1. MDP Will Advance High Energy Physics
U.S. national laboratories, industries and university programs, supported by DOE-OHEP, provided critical contributions to the advancement of superconducting accelerator magnet technologies during the past four decades. The impressive achievements of U.S. accelerator magnet R&D include world records in field strength and field gradient of magnets, successful technology industrialization and application in practical accelerators, and growth of the world’s largest superconductor industry in the USA. Superconducting Nb-Ti magnets are the essential components of the Tevatron, HERA, RHIC, and most recently the LHC. The development of Nb3Sn accelerator magnets by the General Accelerator R&D (GARD) programs, and the outstanding success of the LHC Accelerator Research Program (LARP) in moving that technology to practical use, is the most recent example of U.S. contributions to the worldwide pursuit of high energy physics.
In the words of the P5 report, “The U.S. is the world leader in R&D on high-field superconducting magnet technology, which will be a critical enabling technology for such a collider.” We recognize that others are making significant investments in magnet R&D. The U.S. will need to generate a comparable effort to maintain a technological lead and be in a position to make a critical contribution to a future facility.
2. MDP Will Advance and Maintain U.S. Leadership in High Field Magnets
Until recently, U.S. leadership in high field accelerator magnet technology has remained largely uncontested. But now, new programs at CERN and in the EU, Japan and China are rapidly rising to challenge U.S. dominance in this technology. In fact, given the recent progress at CERN it is possible that the U.S. could lose the leadership position in high field accelerator magnet development unless considerable action is taken.
While we recognize that achieving the ambitious goals for a future high-energy proton-proton collider will require a coordinated international effort we also want to be in a position to make a major intellectual contribution in one of the key enabling technologies required to make such a machine a reality.
The U.S. magnet R&D program, described in the Program Plan, is based on the strategy outlined by P5 and the recommendations of the Accelerator R&D Subpanel in a report released in April 2015. The overall theme of the recommendations is to significantly improve the cost-performance of high field magnets for a future high-energy proton-proton collider. The internally integrated program will be executed in close coordina- tion with other international magnet R&D efforts as well as with the US and global design studies. It is the vehicle by which the U.S. will maintain world leadership in high field accelerator magnets.
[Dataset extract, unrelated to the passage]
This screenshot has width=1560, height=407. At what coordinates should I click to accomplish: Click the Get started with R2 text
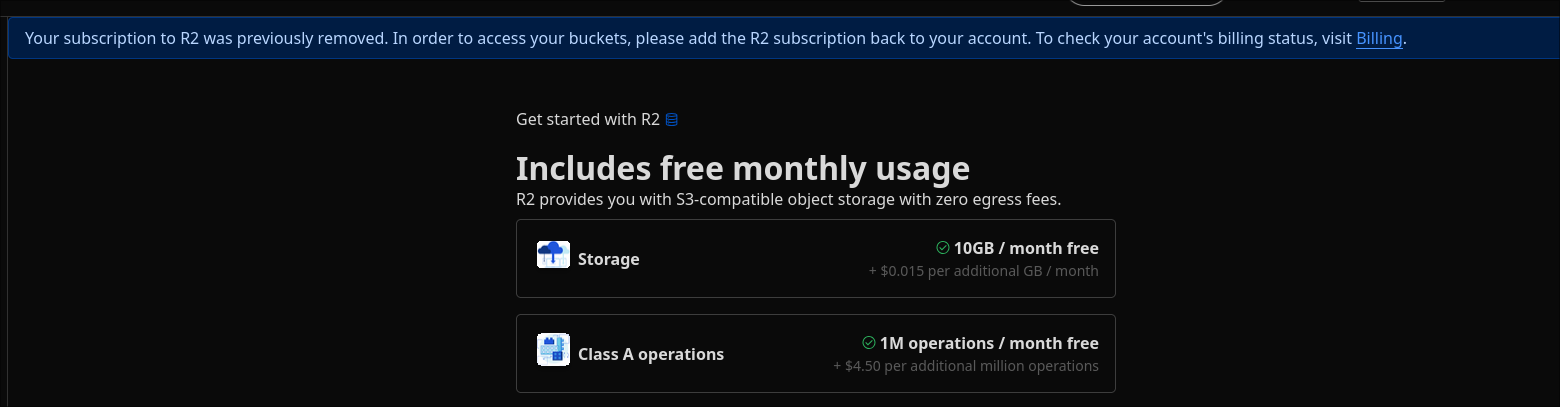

The outcome of this program will have an implicit impact on general magnet technology development for applications outside of HEP as well.
3. MDP Will Develop Magnet Technology Benefiting the DOE Office of Science — A Bridge to Expanded HEP Stewardship
The HEP-funded GARD magnet program has already spawned a number of opportunities to provide critical technologies for other programs in the Office of Science and U.S. industry. Continued support of a cutting-edge program that explores the limits of superconducting materials and magnets will create many new ones: for example, superconducting undulators that will improve the performance of future light sources, high field NMR magnets for research, development of viable HTS magnets for fusion reactors, and magnets with unique performance characteristics for next-generation accelerators. The HTS component of the program may ultimately resolve the chicken-or-egg paradox by demonstrating the viability of applications for HTS superconductors, thereby paving the way for expanding the use of these materials and creating markets that could drive cost down substantially.
4. MDP Will Advance International Collaboration
High energy physics is explicitly an international endeavor. The MDP will extend our collaboration outside the U.S. and further advance international cooperation in future large-scale science projects and exploitation of high-energy accelerators in particular. The U.S. LHC Accelerator Research Program (LARP) is a successful example of this. Developing close working relationships with international partners is a critical step towards building a worldwide collab- oration that will be necessary for high energy physics to advance to the next stage. The magnitude of the challenge we face in constructing a next generation proton-proton collider exceeds the capacity and capabilities of any one region. Collaboration with international partners ensures a highly leveraged and complementary means of achieving the MDP goals. International collaboration is also a way to engage and highlight the capabilities of U.S. industry.
General guidance for international collaboration was given by the DOE Office of Science Associate Director for High Energy Physics in a presentation on March 23, 2015: “A ‘mutually beneficial’ R&D collaboration provides the most solid foundation for U.S. participation with DOE support.” Referring to future high-energy colliders, “We envision these machines as global partnerships; the community must help ensure this partnership is not one region exploiting developments in the others to promote regional/national goals. R&D efforts must have an appropriate balance of international and national goals.” MDP will provide a framework for coordination of international activities that will benefit DOE and the international HEP program.